TASK INPUT ▸
*** Begin section ***
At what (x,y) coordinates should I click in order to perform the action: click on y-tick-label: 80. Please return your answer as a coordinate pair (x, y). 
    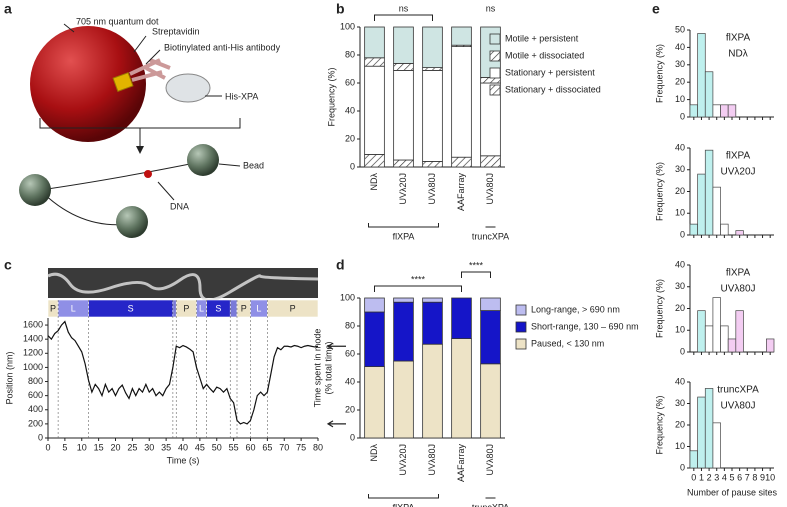
    Looking at the image, I should click on (350, 325).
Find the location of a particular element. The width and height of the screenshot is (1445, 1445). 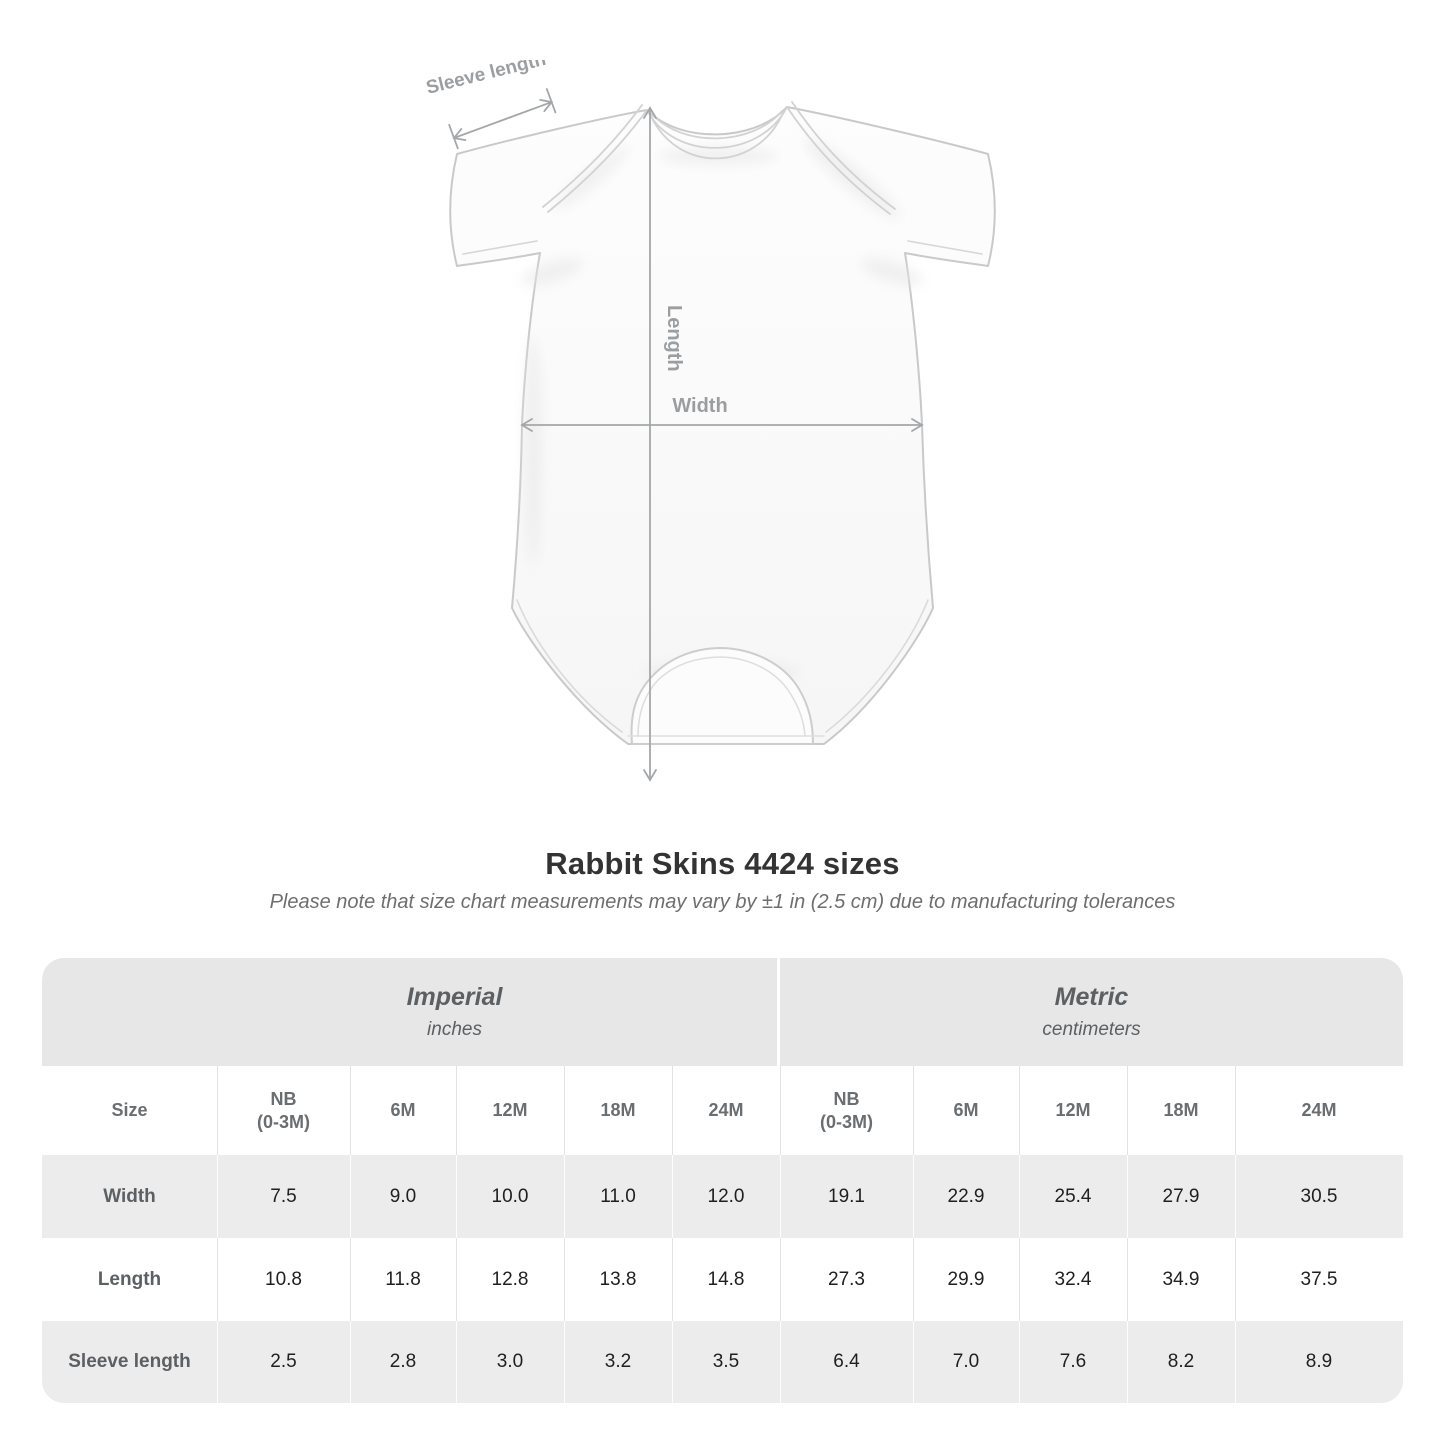

col-metric-18m: 18M is located at coordinates (1181, 1110).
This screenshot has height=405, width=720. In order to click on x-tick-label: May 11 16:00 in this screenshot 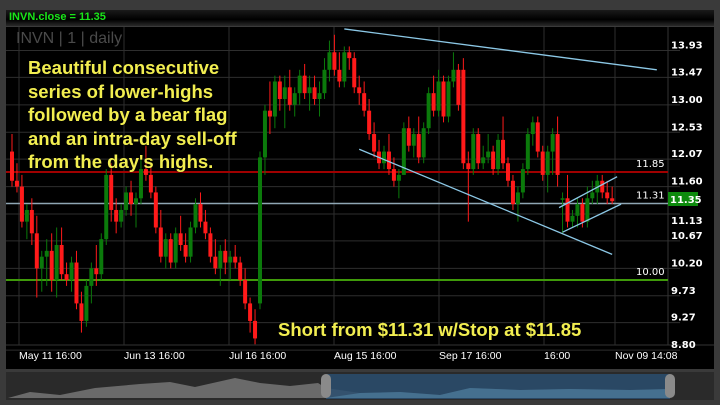, I will do `click(50, 356)`.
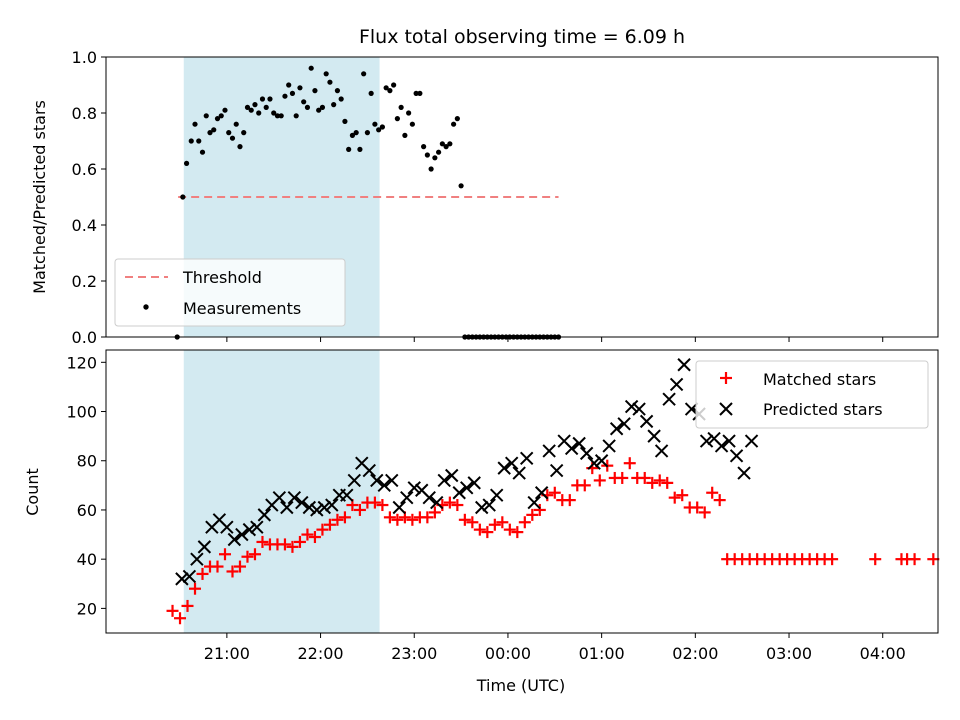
*** End section ***
State how many lines of the records above contain the word "should", giving only the number.

SOLUTION BELOW ▸
2